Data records
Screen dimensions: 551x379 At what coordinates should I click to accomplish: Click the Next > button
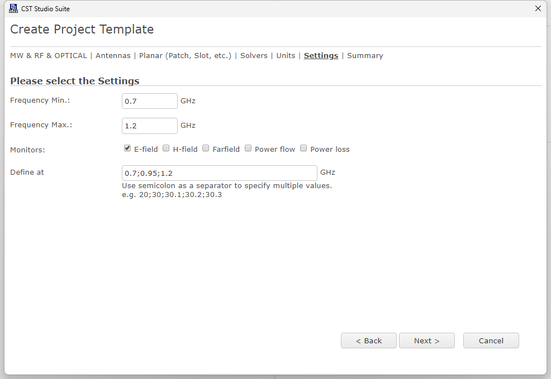coord(426,340)

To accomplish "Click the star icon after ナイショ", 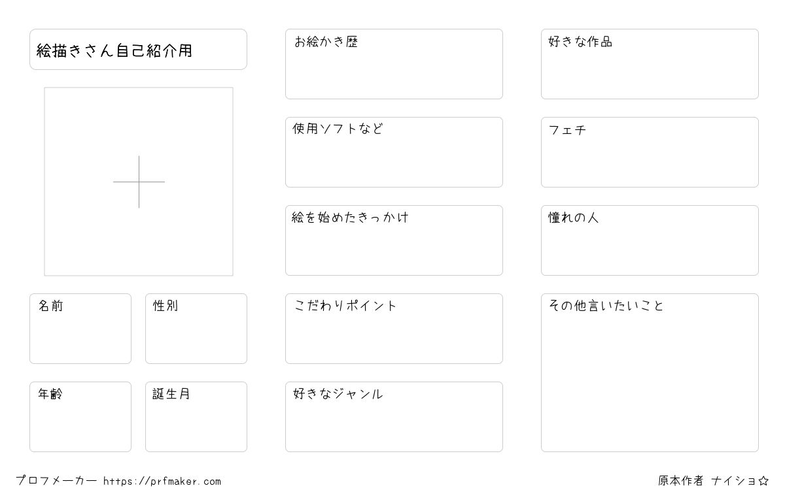I will tap(763, 481).
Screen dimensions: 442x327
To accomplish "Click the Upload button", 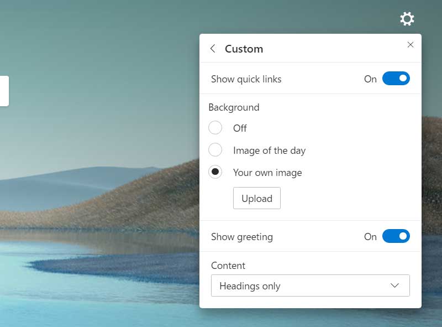I will [x=257, y=198].
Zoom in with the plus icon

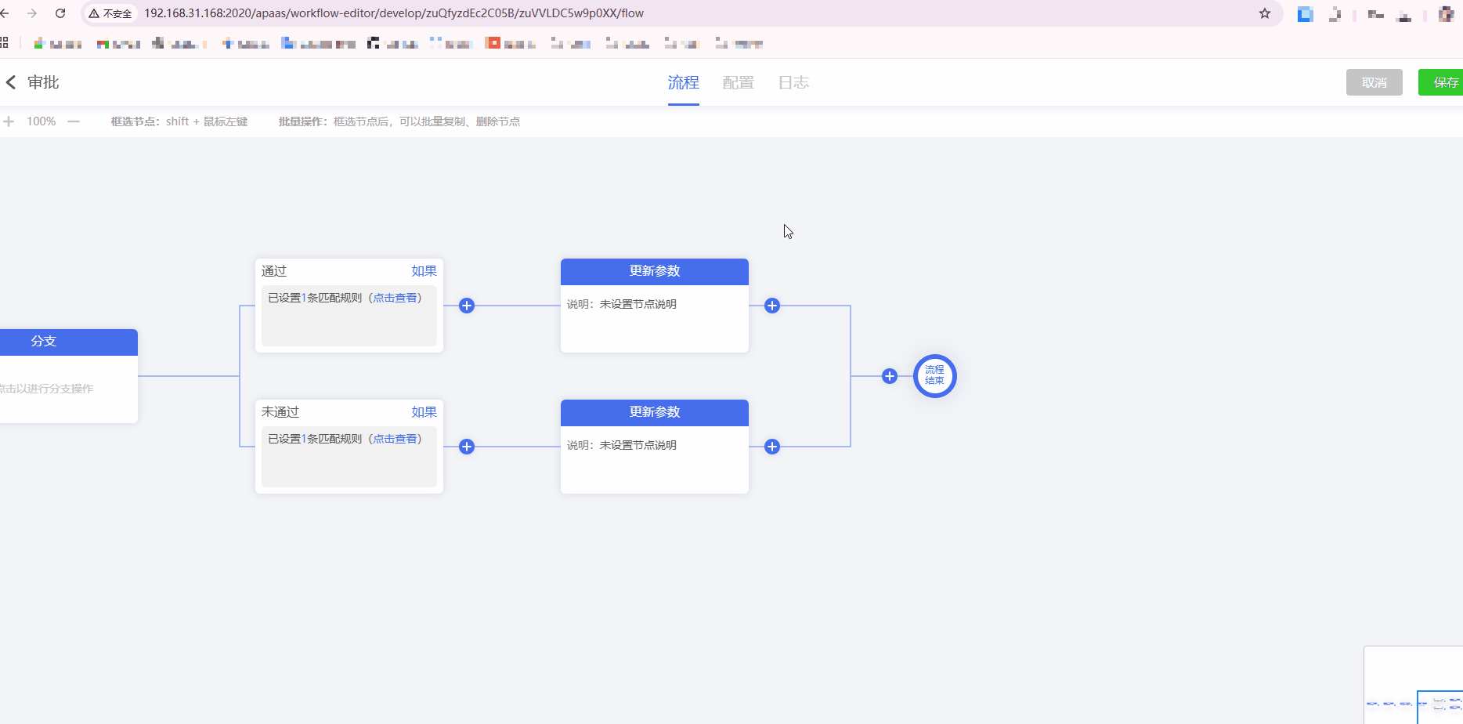click(9, 121)
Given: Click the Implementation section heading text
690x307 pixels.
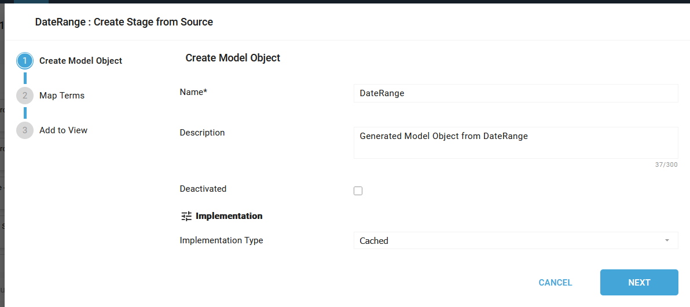Looking at the screenshot, I should (229, 216).
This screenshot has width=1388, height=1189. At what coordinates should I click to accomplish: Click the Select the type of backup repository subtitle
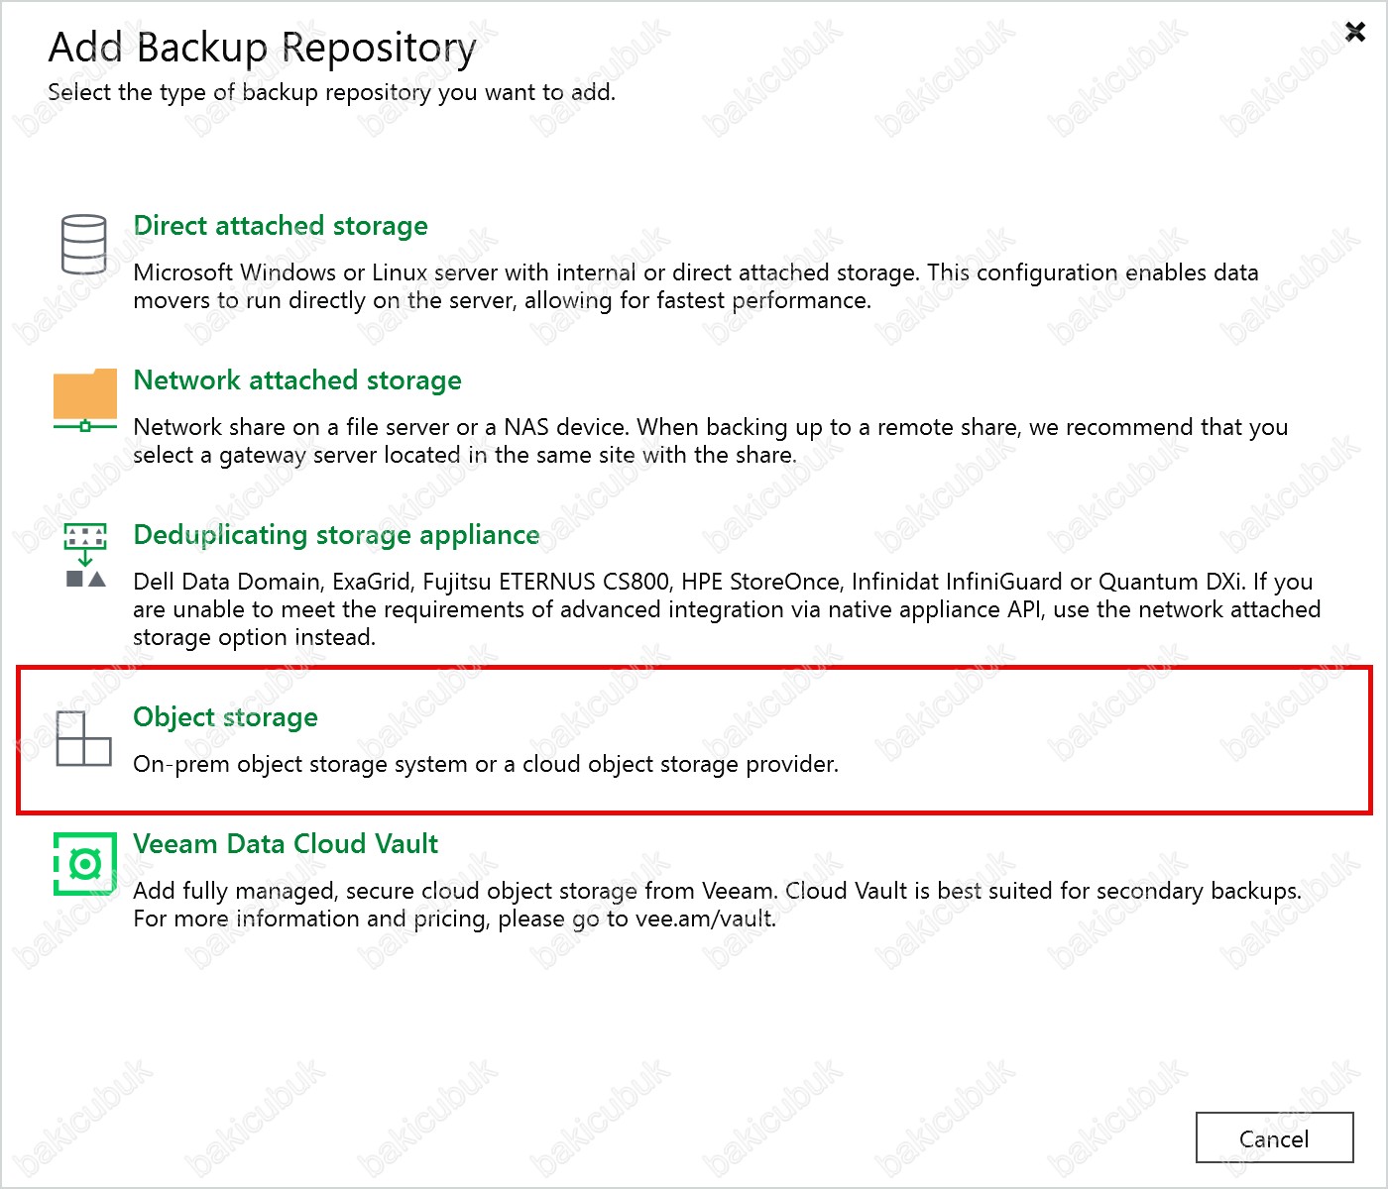[331, 93]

■ **WHAT YOU WILL DO**
Lines starting at the one with "690x307 pixels." and ending at the last line of the entries above must be restated word for word, with pictures omitted.

■ **ANSWER SECTION**
690x307 pixels.
Looking at the screenshot, I should (229, 216).
This screenshot has width=1388, height=1189. At what coordinates should I click to accomplish: Click the Select the type of backup repository subtitle
[331, 93]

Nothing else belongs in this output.